Friday, April 18, 2008

"Let's You and Him Fight"...

was the name of one of the games in a 60's era book "Games People Play" by Dr. Eric Berne. This particular game tended to be a romantic game, where a woman set up two men to fight over her.

But the mind-numbing series of debates between Obama and Clinton seem to have that flavor as well: ask questions that will cause the two candidates to fight among themselves.

How helpful is that? Are we choosing a presidential candidate on the basis of his/her ability to fight with someone, to come up with zingers that will demolish the other, to exhibit more cool-headed responses than the other, to reveal more dirt on the other, to one-up the other in a never-ending escalation of barbs and putdowns, to defend one's honor by attacking the other's honor?

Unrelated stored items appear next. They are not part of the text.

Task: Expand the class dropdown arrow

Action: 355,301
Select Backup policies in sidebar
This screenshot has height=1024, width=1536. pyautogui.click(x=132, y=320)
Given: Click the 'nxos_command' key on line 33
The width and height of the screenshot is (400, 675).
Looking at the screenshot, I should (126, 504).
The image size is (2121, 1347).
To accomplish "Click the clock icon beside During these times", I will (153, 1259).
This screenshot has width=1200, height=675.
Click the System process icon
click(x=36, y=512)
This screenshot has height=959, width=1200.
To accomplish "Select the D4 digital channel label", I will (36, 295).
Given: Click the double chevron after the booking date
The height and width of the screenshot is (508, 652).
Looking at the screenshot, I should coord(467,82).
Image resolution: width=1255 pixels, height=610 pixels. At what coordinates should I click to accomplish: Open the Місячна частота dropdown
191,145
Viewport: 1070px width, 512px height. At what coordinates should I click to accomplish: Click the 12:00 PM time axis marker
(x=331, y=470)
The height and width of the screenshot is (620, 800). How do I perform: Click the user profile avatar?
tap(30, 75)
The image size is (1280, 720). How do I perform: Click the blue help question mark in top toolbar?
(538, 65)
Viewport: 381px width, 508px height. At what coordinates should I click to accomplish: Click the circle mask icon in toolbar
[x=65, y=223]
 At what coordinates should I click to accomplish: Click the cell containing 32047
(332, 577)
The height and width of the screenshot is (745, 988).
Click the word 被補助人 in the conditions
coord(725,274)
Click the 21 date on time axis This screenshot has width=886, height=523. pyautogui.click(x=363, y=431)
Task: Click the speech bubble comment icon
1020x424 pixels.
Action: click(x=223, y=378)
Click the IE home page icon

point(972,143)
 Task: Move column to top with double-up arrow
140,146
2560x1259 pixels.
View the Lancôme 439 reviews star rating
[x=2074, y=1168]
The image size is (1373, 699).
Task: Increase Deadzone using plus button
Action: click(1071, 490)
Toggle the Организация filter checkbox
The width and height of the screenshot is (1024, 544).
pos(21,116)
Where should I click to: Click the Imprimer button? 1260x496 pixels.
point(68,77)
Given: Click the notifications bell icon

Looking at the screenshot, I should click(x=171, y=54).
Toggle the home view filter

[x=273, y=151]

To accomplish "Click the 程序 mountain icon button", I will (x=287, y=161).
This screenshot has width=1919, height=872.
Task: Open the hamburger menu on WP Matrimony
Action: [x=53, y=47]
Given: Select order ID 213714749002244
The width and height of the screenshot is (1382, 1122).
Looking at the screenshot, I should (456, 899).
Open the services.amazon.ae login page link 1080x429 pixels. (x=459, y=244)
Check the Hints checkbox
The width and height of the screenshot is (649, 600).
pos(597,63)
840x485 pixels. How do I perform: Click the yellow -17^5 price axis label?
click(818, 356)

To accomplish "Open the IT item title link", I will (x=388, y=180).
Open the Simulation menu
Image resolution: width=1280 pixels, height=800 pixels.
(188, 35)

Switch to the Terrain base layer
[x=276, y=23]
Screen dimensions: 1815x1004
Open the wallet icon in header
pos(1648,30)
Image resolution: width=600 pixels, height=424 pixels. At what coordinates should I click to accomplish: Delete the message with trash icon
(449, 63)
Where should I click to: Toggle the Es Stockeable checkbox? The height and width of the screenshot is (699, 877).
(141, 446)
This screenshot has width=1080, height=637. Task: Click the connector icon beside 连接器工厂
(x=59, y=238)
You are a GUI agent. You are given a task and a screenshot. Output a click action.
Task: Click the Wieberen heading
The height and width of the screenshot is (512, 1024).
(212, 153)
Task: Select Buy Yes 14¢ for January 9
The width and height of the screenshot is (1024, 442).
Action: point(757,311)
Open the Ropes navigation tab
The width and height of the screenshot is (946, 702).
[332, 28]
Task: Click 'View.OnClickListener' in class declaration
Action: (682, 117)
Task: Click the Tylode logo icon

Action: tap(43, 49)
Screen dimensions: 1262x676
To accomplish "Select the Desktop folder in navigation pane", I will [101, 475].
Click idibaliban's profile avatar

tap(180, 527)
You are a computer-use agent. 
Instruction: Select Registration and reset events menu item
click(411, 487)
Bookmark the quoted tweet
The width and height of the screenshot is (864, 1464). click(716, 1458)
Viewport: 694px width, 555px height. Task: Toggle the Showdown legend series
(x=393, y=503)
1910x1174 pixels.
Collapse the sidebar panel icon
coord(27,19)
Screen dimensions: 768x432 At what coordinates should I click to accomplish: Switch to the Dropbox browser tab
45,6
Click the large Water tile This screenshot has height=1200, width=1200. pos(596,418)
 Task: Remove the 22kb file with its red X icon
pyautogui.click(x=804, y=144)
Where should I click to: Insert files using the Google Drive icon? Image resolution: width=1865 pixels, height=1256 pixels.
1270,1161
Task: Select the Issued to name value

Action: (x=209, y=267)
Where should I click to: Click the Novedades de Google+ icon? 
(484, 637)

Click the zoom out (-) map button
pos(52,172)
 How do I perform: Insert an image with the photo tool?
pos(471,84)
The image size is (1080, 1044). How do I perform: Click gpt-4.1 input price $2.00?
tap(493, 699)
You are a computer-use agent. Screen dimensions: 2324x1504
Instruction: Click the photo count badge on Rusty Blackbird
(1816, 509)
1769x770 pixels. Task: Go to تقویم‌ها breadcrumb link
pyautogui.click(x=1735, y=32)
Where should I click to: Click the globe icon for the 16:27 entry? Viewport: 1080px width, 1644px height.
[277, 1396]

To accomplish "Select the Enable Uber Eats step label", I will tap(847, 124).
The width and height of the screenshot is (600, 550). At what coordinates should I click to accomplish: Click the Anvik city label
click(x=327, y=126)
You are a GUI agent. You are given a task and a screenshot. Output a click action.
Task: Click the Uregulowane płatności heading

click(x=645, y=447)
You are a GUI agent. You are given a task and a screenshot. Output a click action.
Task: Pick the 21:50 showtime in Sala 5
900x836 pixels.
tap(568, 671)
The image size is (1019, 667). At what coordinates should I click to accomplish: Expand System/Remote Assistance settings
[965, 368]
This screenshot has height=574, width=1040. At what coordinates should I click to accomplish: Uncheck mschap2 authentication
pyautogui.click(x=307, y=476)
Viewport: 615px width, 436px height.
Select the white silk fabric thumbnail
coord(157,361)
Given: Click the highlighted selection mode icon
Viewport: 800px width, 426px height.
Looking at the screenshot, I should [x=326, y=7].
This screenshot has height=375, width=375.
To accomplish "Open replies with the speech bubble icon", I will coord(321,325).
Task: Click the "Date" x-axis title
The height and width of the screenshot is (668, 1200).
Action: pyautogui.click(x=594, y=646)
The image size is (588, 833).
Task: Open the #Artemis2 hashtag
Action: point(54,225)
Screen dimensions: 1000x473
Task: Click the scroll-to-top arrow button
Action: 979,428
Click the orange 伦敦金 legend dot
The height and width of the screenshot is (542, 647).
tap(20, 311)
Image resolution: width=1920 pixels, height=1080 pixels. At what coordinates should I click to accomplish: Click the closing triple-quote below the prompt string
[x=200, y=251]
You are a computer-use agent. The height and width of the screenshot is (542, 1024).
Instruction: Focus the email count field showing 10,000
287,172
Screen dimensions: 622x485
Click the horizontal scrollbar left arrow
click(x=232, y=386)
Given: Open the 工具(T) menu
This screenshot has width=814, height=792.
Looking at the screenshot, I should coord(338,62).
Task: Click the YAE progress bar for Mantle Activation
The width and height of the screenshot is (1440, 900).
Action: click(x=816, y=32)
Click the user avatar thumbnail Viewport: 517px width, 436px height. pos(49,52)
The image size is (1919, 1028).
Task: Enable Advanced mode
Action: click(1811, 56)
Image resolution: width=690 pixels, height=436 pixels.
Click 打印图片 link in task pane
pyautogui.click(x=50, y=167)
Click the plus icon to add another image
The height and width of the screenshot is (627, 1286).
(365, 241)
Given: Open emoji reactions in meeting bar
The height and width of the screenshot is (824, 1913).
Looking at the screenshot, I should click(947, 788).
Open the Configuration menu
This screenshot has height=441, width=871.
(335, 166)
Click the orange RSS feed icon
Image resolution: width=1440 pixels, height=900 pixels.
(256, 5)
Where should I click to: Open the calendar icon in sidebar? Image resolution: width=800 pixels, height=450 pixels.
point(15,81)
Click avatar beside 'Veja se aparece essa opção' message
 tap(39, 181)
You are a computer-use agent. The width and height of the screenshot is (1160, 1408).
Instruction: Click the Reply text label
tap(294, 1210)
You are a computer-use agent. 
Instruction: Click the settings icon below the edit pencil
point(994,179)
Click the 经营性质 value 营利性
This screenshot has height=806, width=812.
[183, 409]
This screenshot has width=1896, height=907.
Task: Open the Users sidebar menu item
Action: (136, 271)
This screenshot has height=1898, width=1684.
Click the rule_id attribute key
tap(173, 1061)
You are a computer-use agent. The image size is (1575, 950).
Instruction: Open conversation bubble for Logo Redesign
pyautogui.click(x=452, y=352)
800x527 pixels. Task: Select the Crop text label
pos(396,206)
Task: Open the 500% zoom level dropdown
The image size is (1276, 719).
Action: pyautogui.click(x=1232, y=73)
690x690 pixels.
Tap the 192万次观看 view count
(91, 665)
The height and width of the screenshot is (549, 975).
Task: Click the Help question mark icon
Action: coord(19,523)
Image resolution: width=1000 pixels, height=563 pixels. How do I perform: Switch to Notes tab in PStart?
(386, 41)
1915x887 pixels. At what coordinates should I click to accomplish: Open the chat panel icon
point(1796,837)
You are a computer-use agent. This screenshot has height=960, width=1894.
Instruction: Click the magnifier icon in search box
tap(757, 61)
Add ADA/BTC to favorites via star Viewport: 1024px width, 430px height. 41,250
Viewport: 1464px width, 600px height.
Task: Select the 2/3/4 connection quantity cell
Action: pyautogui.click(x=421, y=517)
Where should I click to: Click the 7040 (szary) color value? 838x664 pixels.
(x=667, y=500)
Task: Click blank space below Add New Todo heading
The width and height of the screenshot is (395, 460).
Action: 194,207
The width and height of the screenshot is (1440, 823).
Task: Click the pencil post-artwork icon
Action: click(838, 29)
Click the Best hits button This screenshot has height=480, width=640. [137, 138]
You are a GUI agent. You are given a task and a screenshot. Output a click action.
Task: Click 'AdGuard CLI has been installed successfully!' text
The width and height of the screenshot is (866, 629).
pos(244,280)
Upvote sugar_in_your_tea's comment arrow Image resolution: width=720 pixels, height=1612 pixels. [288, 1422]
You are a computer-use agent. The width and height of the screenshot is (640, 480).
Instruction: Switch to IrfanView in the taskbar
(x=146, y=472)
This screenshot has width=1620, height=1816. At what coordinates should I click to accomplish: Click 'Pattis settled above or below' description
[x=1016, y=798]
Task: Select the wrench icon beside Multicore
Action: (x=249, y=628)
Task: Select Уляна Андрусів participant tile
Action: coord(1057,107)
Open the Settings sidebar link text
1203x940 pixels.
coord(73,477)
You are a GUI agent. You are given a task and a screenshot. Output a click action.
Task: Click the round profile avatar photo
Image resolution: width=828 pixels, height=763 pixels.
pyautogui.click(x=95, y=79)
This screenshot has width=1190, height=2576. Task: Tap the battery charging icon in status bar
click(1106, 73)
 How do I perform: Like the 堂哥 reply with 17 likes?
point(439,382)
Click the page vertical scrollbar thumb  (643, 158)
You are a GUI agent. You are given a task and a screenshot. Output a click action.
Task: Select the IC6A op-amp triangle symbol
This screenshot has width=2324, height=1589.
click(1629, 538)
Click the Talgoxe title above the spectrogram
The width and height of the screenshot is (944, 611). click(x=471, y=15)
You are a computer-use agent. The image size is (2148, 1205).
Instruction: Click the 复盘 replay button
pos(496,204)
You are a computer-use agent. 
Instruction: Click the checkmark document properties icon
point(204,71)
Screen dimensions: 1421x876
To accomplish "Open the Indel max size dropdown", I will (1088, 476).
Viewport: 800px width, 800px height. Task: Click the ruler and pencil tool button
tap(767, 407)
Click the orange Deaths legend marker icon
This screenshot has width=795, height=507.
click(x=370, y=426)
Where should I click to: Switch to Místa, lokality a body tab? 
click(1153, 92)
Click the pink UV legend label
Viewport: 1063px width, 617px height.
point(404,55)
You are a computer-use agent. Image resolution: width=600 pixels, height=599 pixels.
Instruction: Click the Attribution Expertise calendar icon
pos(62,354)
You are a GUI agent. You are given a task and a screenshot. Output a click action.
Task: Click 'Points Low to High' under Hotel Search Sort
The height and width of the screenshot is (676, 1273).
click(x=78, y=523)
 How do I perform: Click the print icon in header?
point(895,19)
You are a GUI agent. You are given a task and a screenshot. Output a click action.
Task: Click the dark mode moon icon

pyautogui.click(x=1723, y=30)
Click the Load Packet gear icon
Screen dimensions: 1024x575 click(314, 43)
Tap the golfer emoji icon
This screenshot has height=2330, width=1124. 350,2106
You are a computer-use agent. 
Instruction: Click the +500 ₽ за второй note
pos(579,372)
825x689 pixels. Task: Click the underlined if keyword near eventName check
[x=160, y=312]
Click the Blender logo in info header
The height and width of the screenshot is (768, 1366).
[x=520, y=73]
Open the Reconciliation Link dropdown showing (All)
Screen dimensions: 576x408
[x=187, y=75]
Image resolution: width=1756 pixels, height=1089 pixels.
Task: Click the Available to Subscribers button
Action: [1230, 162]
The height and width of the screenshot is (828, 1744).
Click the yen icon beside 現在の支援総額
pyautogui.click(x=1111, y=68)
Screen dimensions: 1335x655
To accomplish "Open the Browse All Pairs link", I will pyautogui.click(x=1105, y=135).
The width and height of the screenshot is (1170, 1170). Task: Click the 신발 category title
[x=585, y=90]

Please, give me a break! I have quit watching the debates or reading about them. At least in a romantic game, there's a story to be told. It might not be a story with a happy ending; it might be a very stereotypical, anti-feminist, heterosexist story. But it has more story power, in terms of relationship, than this endless sniping at the behest of those who should have better things to do than voyeuristically setting up two basically decent human beings to fight.

What advice might I give to the candidates? Refuse to play the game. Challenge it. Call it what it is. Don't let them manipulate you.

Thursday, April 17, 2008

Oh great!

No wonder I've been getting a lot of search hits looking for Miss Kitty. They just busted a brothel south of Seattle and the madam advertises as Miss Kitty on Craigslist. Terrific. It's not me!

Island Life

Whidbey is a different kind of place than I have ever lived before. I've lived in small towns but never in a place where wildlife was so prolific and outnumbered me right in my own yard. I live a little way out of town on several acres of grassy, blackberry-ed, alder-ed, conifer-ed land and every day I see bald eagles and hawks overhead, in addition to numerous small birds. I see deer on my grass and bunnies on the edge of the blackberry brambles and under the forsythia thicket.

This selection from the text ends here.